Statistical Inference Course Project Part 1

Simulated comparison of the means of samples of exponentiallly distributed iids and the CLT.

Introduction

The Central Limit Theorum (CLT) states that the mean of large numbers of random variables (identical and independantly distributed, with a defined mean and variance) will be approximately normally distributed, and as the number of observations in each mean calculation increases so the distribution of means approaches a normal distribution.

Although exponentially distributed random variables do have a defined mean and variance, they are significantly non-normal:
1. An exponential random variable cannot take a negative value.
2. Skewness and kurtosis for an exponential random variable are both greater than for a normally distributed random variable.

This makes exponentially distributed random variables a good illustration of the CLT. The random variable considered in the following is that created by taking the mean of forty iid exponentially distributed random variables with rate or lamda = 0.2.

Results

1. Theoretical and sample mean

On the histogram below, the theoretical mean is shown as a solid line and the average sample mean as a dashed line.

The values are quite close to each other – the theoretical mean, 1 / lambda = 5, and the average sample mean in this case ~ 5.02.
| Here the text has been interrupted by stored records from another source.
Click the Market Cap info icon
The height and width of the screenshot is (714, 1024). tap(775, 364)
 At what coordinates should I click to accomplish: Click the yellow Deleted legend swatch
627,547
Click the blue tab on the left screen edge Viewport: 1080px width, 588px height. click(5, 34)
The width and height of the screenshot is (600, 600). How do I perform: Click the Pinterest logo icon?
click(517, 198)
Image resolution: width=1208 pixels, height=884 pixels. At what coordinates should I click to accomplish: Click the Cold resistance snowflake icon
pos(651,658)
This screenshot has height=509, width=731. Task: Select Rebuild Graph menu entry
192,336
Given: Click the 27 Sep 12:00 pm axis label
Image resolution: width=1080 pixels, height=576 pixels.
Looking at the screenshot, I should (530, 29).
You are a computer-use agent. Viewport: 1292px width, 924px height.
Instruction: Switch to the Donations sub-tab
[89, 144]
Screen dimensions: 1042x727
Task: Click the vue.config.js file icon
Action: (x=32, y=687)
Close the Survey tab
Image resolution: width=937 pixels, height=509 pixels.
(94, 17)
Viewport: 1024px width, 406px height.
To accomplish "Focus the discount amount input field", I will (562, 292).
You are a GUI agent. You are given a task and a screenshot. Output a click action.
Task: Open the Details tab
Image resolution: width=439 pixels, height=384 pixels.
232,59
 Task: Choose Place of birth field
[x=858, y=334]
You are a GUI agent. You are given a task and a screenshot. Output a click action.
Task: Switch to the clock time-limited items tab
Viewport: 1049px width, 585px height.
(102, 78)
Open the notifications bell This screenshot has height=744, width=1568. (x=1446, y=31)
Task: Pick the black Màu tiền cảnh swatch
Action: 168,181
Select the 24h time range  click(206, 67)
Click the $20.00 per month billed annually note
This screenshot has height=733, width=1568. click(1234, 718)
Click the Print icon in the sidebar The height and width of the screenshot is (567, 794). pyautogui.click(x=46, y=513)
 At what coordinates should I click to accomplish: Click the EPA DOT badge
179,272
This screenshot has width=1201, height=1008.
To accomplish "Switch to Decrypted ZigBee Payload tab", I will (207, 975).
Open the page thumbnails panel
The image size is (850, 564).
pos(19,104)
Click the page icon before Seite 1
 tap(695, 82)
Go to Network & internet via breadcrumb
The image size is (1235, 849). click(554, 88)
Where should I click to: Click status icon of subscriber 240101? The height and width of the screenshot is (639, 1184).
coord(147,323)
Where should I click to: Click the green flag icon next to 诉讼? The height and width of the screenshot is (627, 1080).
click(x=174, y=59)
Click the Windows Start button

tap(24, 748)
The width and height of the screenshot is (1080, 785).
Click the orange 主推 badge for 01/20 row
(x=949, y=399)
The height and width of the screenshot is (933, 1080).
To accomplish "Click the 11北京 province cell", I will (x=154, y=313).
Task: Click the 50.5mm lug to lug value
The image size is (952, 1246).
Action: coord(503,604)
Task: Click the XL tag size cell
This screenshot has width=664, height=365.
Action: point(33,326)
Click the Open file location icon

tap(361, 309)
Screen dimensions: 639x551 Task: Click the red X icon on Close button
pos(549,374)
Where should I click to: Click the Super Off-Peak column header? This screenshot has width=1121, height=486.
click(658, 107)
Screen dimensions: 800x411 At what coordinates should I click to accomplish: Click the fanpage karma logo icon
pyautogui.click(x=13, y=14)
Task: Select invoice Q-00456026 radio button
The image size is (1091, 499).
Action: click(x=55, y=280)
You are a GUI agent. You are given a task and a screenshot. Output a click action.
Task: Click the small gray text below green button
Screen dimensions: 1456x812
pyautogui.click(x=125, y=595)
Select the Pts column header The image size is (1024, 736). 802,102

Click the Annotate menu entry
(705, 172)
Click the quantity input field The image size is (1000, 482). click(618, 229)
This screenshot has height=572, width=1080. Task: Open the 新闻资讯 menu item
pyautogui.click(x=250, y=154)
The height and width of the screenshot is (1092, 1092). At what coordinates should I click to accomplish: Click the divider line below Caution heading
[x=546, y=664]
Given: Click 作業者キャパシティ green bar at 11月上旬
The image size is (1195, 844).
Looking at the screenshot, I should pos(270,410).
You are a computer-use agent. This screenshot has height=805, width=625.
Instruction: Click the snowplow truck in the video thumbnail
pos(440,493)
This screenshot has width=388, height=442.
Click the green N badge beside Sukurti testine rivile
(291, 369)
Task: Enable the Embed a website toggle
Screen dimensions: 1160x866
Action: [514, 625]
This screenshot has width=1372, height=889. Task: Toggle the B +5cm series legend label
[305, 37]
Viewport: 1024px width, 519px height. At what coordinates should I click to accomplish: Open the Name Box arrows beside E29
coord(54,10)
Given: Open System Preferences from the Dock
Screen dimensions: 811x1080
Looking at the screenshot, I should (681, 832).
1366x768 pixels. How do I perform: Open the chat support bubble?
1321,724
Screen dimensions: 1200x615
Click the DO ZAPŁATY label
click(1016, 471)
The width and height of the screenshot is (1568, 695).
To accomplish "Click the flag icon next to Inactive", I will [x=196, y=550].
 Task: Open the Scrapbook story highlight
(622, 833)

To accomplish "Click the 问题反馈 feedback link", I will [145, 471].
2. Theoretical and sample variance

This time the theoretical and average sample variances of the mean are shown as a solid line a dashed line, respectively.

Again, the values are close to each other. The variance of an exponentially distributed random variable (when lambda = 0.2) is 1/0.2^2 = 25. Therefore the theoretical CLT variance is sigma / n ^ 0.5 = sqrt(25/40) ~ 0.79, and the average sample variance is ~ 0.63. However, the histogram shows that although the theoretical and sample variances are close, none of the sample variances are as large as the theoretical variance. In fact, the largest sample variance is only approximately 0.73

3. Comparison with the normal distribution

There are a number of ways to assess the “normality” of a distribution, and the simplest of these is a visual one - the QQ plot. Sample quantiles are plotted against theoretical quantiles, and the relationship should be close to 1:1. In this case, means of forty iid exponential random variables compared to normally distributed iid random variables with mean = 5 and sd = 5/sqrt(40).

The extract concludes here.